James Delingpole James Delingpole

In the swim | 15 August 2009

I do hope you’ll forgive me for writing about rivers twice in two columns.

issue 15 August 2009

I do hope you’ll forgive me for writing about rivers twice in two columns.

I do hope you’ll forgive me for writing about rivers twice in two columns. It’s just that when I got back from Wales, turned on a TV for the first time in a fortnight, and saw Griff Rhys Jones voyaging down the Wye and the Severn I found myself instantly transfixed. This is what happens when you’ve been cast out of paradise (aka been on holiday): you want to prolong the experience for as long as possible, even if only by artificial means.

Rivers. If I see one — unless it’s totally crocodile-infested or it’s below zero — I pretty much have to swim in it. My recent-ish conquests include the Nether Rhine (research trip to Arnhem, obviously), the Usk, the Derwent (tombstoning off the bridge by Kirkham Priory), the Wye (Pen-doll Rocks in Builth; The Warren, near Hay) and at the end of August I’ll be swimming as I always do in the Dee, catching a chill and engendering an annoying, low-level, strep-throaty type thing which will make me miserable for several weeks. That’s how much I like river swimming. Even what I said about crocodiles isn’t quite true. I definitely wouldn’t do it in, say, northern Australia where the salties are truly evil. But I’ve done it in the Congo and the Nile (both Blue and White), all in places where I could easily have been crocked, but where I got away with just bilharzia instead.

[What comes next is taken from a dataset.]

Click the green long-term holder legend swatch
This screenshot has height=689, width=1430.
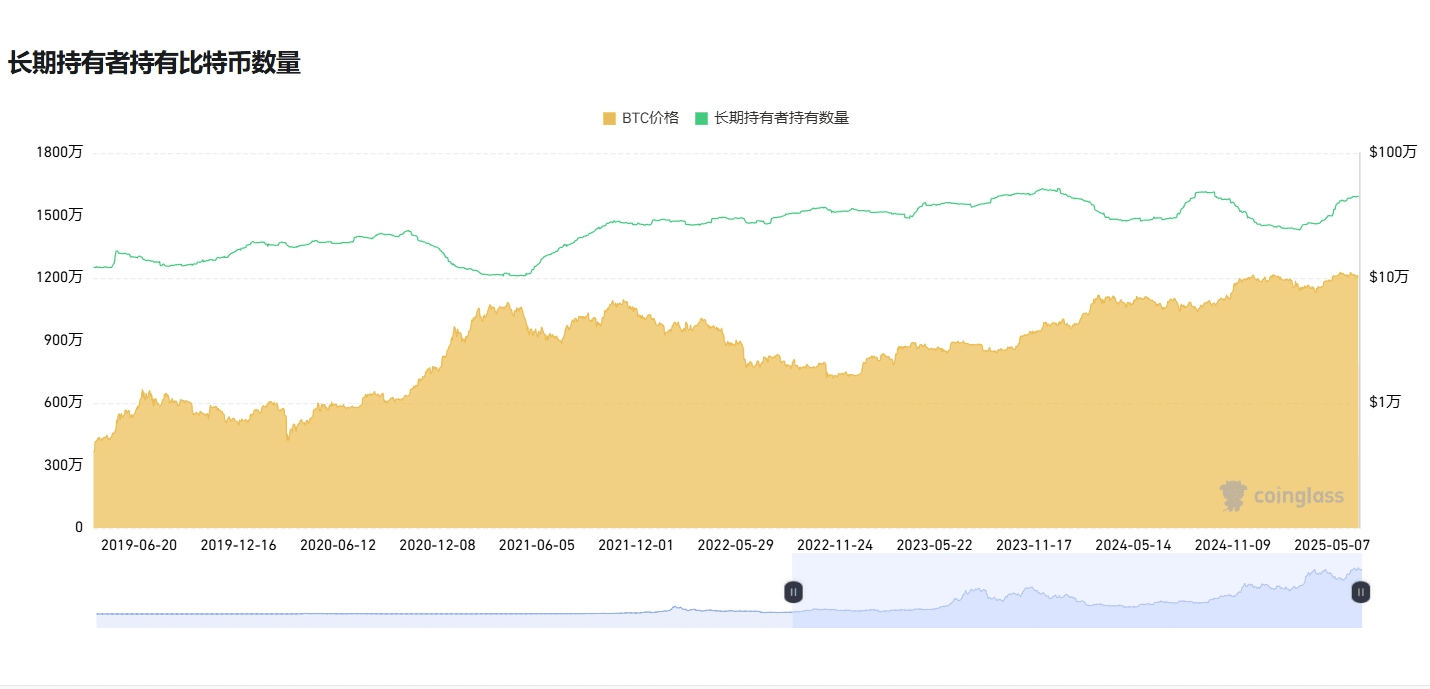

Why am I telling you this? Because one, maybe two, of you will be nodding your head beneficently and thinking, ‘Hey. He’s just like me!’ And, as for the rest of you, tough. I’ve decided from now on to adopt a total no-prisoners policy when it comes to readers who don’t like what I do. Don’t read me then. Losers! See if I care.

Anyway, I found Rhys Jones’s programme delightful and upsetting in equal measure. Delightful because, well obviously, it had lots of sumptuous shots of two of my favourite rivers, plus Rhys Jones is an agreeable presenter, happy to put himself through the mill (bog snorkling, riding the Severn Bore, diving into a freezing Scottish river in mid-November) and not sound too twee or smug (though I have to say his correct pronounciation of Welsh names was pushing it, even if he is called Rhys Jones).

The upsetting part, as ever with this type of programme, was being reminded how much we stand to lose and how much we have lost already. In the latter category, I would include ‘freedom from the creeping tendrils of the ’Elf-’n’-Safety industry’. You could detect its malign influence in the scene where Rhys Jones re-enacted a stunt pulled in 1730 by John ‘Iron Mad’ Wilkinson, who stunned the people of Ironbridge by demonstrating that a boat made wholly of iron could yet float. Rhys Jones was compelled to perform this scene looking ridiculous in a life jacket. Why?

As for the stand-to-lose category, in two words: wind farms. Every time we saw another heartstoppingly beautiful shot of hills fading blue and grey into the distance, I felt a stab in my gut. ‘Will it be those hilltops the eco-fascists choose to despoil for generations with their pointless, worthless gesture-politicking?’ I kept asking myself. ‘Or those ones? Or those? Or perhaps even the whole ruddy lot of them?’ Quite possibly I bang on about wind farms even more than I bang on about rivers. But there’s a reason for that. Wind farms are so wrong in so many ways and such an imminent and terrible threat to the unrivalled splendours of the British landscape that I believe they may well be the most important issue of our time. It’s about time someone in the public eye had the guts to speak out against them. Griff?